Here's a graphic depiction of these analytes, using the between-day imprecision estimates:

Even if we weren't using the bias calculations, that is, if you set bias at zero and drop all the points to the x-axis, you can still see problems. Analyzer #1 spans the performance spectrum from world class to poor. Analyzer #2 is more consistent, with points in the "good" region.
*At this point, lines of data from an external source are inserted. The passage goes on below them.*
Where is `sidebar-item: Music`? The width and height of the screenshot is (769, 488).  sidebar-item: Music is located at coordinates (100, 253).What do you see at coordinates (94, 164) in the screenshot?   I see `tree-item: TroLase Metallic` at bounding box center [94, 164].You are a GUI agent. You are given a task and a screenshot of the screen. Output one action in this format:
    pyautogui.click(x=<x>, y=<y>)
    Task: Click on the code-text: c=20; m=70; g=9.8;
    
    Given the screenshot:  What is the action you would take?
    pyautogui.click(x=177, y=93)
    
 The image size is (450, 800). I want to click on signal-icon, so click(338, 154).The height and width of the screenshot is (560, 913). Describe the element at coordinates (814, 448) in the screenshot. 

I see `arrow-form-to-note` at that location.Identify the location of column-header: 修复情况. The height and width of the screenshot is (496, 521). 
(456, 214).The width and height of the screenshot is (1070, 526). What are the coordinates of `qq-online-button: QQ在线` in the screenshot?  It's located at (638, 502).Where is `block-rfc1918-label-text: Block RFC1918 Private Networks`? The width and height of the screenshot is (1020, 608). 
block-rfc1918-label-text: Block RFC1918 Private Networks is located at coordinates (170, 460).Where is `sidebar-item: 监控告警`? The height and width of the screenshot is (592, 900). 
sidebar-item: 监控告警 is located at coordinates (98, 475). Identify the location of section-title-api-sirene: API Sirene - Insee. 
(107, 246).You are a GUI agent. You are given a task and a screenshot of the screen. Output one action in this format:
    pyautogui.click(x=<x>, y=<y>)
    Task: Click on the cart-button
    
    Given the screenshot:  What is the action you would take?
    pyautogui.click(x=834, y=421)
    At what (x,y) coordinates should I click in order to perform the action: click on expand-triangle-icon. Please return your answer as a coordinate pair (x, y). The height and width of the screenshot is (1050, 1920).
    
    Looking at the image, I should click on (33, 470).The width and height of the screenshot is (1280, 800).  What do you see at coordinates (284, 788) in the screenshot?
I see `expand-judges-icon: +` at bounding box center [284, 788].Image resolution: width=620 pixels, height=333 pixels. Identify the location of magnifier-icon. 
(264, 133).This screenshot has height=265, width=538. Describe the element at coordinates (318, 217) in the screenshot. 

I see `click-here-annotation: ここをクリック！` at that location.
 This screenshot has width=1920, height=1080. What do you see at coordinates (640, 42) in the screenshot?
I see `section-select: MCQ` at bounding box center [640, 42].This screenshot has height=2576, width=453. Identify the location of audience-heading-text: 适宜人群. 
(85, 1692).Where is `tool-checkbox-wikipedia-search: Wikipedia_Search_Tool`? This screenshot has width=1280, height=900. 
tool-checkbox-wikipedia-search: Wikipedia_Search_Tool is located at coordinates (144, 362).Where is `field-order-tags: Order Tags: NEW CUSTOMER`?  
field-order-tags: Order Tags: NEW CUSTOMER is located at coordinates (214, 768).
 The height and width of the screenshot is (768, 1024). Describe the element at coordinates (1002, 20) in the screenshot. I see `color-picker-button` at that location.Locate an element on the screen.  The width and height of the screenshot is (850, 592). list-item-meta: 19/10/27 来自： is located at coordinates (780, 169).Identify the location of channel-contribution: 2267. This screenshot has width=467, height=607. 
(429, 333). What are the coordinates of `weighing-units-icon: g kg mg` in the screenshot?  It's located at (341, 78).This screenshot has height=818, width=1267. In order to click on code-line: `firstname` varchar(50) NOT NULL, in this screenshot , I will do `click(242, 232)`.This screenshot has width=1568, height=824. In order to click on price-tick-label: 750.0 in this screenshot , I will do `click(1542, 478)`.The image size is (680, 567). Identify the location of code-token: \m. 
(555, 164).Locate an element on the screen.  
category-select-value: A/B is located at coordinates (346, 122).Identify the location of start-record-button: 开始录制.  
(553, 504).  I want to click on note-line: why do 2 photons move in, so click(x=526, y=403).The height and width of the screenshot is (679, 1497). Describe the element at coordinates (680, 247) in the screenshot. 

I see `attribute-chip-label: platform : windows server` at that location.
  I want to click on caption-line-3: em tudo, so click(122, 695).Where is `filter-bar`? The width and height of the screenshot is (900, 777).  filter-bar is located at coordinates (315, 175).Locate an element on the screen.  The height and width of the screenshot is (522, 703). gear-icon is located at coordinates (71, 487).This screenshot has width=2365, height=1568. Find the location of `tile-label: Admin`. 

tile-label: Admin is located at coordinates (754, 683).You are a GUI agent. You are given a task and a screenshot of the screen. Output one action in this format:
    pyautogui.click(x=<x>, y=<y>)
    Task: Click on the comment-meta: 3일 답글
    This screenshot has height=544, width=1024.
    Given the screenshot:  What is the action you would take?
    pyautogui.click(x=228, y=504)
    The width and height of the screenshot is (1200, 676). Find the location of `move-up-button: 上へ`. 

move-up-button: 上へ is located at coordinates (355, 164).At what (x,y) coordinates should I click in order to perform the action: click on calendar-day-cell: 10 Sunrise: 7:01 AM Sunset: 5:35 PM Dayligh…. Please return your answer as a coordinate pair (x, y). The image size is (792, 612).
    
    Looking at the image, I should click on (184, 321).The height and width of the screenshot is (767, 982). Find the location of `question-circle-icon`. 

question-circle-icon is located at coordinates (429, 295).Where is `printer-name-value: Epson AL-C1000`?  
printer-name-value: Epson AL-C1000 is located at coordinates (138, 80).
But if you take in all the points, you've probably got an average or marginal to good perfomance.

Hemoglobin, on the other hand, has no good news at all. Analyzer #1 has performance that is off the charts in a bad way in both directions. Even if you eliminate bias, Analyzer #1 is at best marginal. So, too, with Analyzer #2; it's marginal or poor method at best.

But what is the practical meaning of the method performance data? What actual controls rules would you use to QC this method?

Here's another view of the data, this time using an OPSpecs chart generated by EZ Rules 3. In this chart, the diagonal lines don't represent Sigma performance, they represent actual control rule procedures that could be used to monitor the method.

Two of the points can't be controlled at all. One point from Analyzer#1 could be controlled with 3.5s limits. But if you went with an average performance - take that middle red dot with lower bias and use that for the whole system - that would require you use 4 controls per run and almost all of the "Westgard Rules." For most laboratories, that would be neither acceptable nor practical. But doing less QC would not adequately control the method.

As we noted before, Hemoglobin has worse news. No amount of QC can control this method, on either analyzer. Note we've even added a full "Westgard Rules" combination with eight controls per run. Even that can't provide adequate error detection. And even if the bias was completely eliminated, you would have to run eight controls or you could run "just" four controls per run with 2s control limits. The further complication is that both of those QC procedures have unacceptably high false rejection rates. If you used 4 controls and 2s limits, you should expect nearly 1 out of 5 runs to be rejected. If you used 8 controls and "Westgard Rules", you should expect nearly 1 out of 10 runs to be rejected. That's too much false rejection.

Conclusions

While the study that evaluated this instrument concluded that correlation was good and performance was "within acceptable limits," we reject that analysis. There is no scenario where this instrument, particularly with its poor hemoglobin performance, should be considered acceptable for a laboratory of healhtcare setting.